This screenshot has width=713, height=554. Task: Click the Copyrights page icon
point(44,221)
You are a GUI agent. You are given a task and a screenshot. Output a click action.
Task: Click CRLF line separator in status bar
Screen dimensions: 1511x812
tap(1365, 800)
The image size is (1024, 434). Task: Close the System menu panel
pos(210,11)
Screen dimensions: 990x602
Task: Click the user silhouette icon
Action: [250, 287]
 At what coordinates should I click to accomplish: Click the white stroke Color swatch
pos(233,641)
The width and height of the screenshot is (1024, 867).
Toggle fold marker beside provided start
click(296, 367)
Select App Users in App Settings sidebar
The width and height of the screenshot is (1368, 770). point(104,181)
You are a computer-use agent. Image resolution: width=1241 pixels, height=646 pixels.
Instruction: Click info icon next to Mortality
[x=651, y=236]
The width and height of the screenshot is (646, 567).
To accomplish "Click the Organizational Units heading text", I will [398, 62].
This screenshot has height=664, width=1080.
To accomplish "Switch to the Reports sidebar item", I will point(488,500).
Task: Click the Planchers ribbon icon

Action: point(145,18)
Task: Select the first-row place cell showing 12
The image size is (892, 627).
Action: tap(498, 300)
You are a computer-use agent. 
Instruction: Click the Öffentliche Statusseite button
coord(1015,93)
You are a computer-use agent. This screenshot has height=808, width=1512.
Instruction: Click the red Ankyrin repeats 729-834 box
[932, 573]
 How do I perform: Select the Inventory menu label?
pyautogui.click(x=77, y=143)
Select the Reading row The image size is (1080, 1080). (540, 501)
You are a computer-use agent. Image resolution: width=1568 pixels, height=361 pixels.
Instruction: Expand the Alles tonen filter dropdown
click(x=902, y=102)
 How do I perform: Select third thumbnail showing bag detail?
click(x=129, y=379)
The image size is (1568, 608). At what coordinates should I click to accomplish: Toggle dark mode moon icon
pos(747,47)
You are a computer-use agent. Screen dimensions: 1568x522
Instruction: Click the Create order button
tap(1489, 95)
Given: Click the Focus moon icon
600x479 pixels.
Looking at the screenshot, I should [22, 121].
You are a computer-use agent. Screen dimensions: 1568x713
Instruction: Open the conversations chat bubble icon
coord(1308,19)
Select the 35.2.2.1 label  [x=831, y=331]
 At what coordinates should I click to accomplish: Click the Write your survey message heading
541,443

┄┄┄┄┄┄┄┄┄┄┄┄┄┄┄┄┄┄┄┄

Aim of the task: Your job is to print exactly the lines that run from the top of the entries through the line with "This screenshot has height=664, width=1080.", and no others.

Output below:
This screenshot has width=713, height=554. Task: Click the Copyrights page icon
point(44,221)
You are a GUI agent. You are given a task and a screenshot. Output a click action.
Task: Click CRLF line separator in status bar
Screen dimensions: 1511x812
tap(1365, 800)
The image size is (1024, 434). Task: Close the System menu panel
pos(210,11)
Screen dimensions: 990x602
Task: Click the user silhouette icon
Action: [250, 287]
 At what coordinates should I click to accomplish: Click the white stroke Color swatch
pos(233,641)
The width and height of the screenshot is (1024, 867).
Toggle fold marker beside provided start
click(296, 367)
Select App Users in App Settings sidebar
The width and height of the screenshot is (1368, 770). point(104,181)
You are a computer-use agent. Image resolution: width=1241 pixels, height=646 pixels.
Instruction: Click info icon next to Mortality
[x=651, y=236]
The width and height of the screenshot is (646, 567).
To accomplish "Click the Organizational Units heading text", I will [398, 62].
This screenshot has height=664, width=1080.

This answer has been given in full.